測定微生物視紫質之膜片箝制系統的建立

Abstract

微生物視紫質 (microbial rhodopsin) 為一類由七個穿膜螺旋 (transmembrane helix) 及全反式視黃醛發色團 (all-trans-retinal chromophore) 所組成的感光膜蛋白質。在自然界中，微生物視紫質參與多項生理功能，如離子運輸及趨光性 (phototaxis)。此類蛋白質在特定波長的光刺激下行使其功能，並產生一系列稱為光週期 (photocycle) 的構形改變 (conformational change)。因此，對離子幫浦型微生物視紫質而言，光週期的反應動態與離子選擇性便成為其運輸活性的決定因子。在嗜鹽古菌 (halophilic archaea) 中，有兩種廣受關注的離子幫浦型微生物視紫質，即菌視紫質 (bacteriorhodopsin, BR) 與氯視紫質 (halorhodopsin, HR)。菌視紫質與氯視紫質分別為氫離子及氯離子幫浦，其功能皆會導致細胞過極化 (hyperpolarization)，該特性也促成兩者於光控基因生物學上的應用。為探究微生物視紫質的離子運輸對細胞內電位之影響，我們將菌視紫質與氯視紫質表現於人類胚胎腎細胞株 HEK293 及大腸桿菌 (Escherichia coli) 中，以建立適用於兩表現系統的膜片箝制記錄 (patch-clamp recording) 裝置。相較於 HEK293 細胞株的廣泛應用，大腸桿菌須透過巨型原膜體 (giant spheroplast) 的製備使其見用於電生理研究。巨型原膜體乃透過抑制細胞分裂及移除細胞壁來產生。本研究選用 Haloarcula marismortui BRI 的 D94N 突變型（亦稱 highly expressible BR, HEBR）與 Natronomonas pharaonis 的氯視紫質 (NpHR) 作為研究光週期與離子運輸相關性之蛋白質標的。我們發現 HEBR 的光週期時間常數約為其野生型的 50 倍長，而 NpHR 者則與前人實驗相符。在 HEK293 細胞實驗中，HEBR、NpHR 兩者皆成功進行轉染。後續的全細胞電壓箝制實驗 (whole-cell voltage-clamp recording) 則能在負細胞電位下記錄到 HEBR 轉染株的光電流 (photocurrent)。大腸桿菌的膜片箝制實驗方面，本研究提出以下有助於製備表現菌視紫質與氯視紫質之巨型原膜體的步驟：1）誘導蛋白質表現後，不進行過夜 2°C 培養、2）以置換緩衝溶液的方式終止細胞壁裂解反應、3）以 2°C 進行保存。在確認 NpHR 於大腸桿菌巨型原膜體中的功能性後，我們正致力於完成細胞膜封接 (membrane seal) 以在大腸桿菌中測量光電流。本研究旨在以膜片箝制實驗研究微生物視紫質光週期對離子運輸的影響，並以此分析方法建立一適用真核及原核表現系統之光控基因生物學工具篩選平台。

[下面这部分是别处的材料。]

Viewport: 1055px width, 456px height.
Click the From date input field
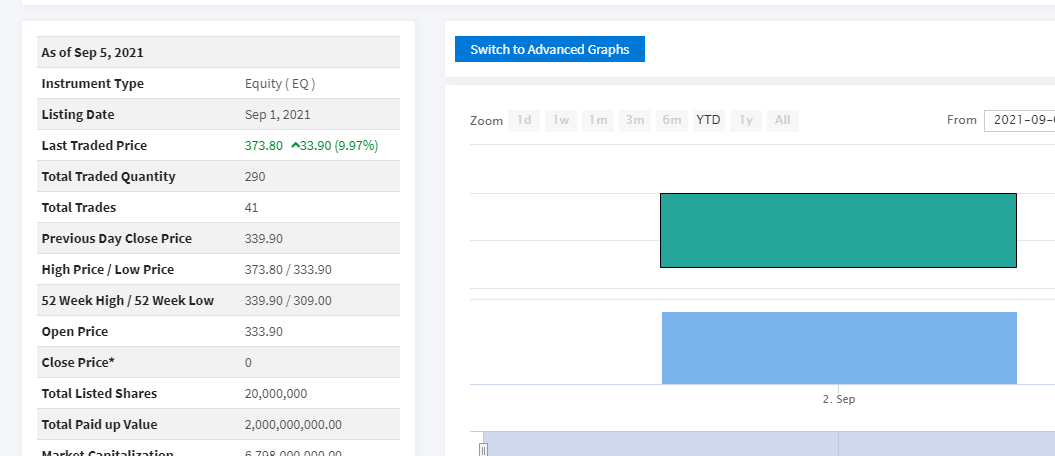pyautogui.click(x=1019, y=120)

Microbial rhodopsins (MRhos) are a family of light-sensitive membrane proteins composed of seven transmembrane helices and an embedded all-trans-retinal (ATR) chromophore. These proteins exert diverse functions, participating in ion transport and phototaxis. Upon light stimulation of specific wavelengths, mRhos function while undergoing a series of conformational changes termed photocycle. Photocycle kinetics and ion selectivity thus determine the transport activity of ion-pumping mRhos. Bacteriorhodopsin (BR) and halorhodopsin (HR) are two well-studied mRhos from halophilic archaea. BR and HR are a proton and a chloride pump, respectively. Both mRhos’ functionality leads to cell hyperpolarization, inspiring their optogenetic applications in neuroscience. To investigate how ion transport of mRhos affects the whole-cell potential, we expressed the proteins in HEK293 and Escherichia coli cells. We aimed to construct a patch-clamp device applicable to both expression systems. HEK293 is a cell line readily amenable to patch-clamp measurements. On the other hand, previous studies applied E. coli cells in patch-clamp recordings by preparing giant spheroplasts via inhibition of cell division and removal of the cell wall. We selected the D94N mutant of Haloarcula marismortui BRI (a highly expressible BR, HEBR) and the HR from Natronomonas pharaonis (NpHR) to investigate the effects of photocycle on ion transport. We found that the photocycle time constant of HEBR is about 50-fold longer than its wild type. The photocycle kinetics of our NpHR construct is comparable to previous studies. BR and HR constructs were successfully transfected into HEK293 cells. Subsequent whole-cell voltage-clamp recordings displayed the photocurrents of HEBR transfectants under membrane voltages of -60 to 20 mV. For patch-clamp experiments on E. coli giant spheroplasts, we identified favorable preparation procedures for BR- and HR-expressing cells: 1) skipping overnight refrigeration after induction, 2) terminating the cell wall digestion by buffer replacement, and 3) storing at 2°C. The functionality of NpHR was confirmed in giant spheroplasts, and we aimed to attain photocurrents after forming the membrane seal. Through further analyzing the correlation between the photocycle kinetics and ion transport of mRhos, our patch-clamp system has the potential to be a handy screening platform for optogenetic tools using HEK293 and E. coli cells.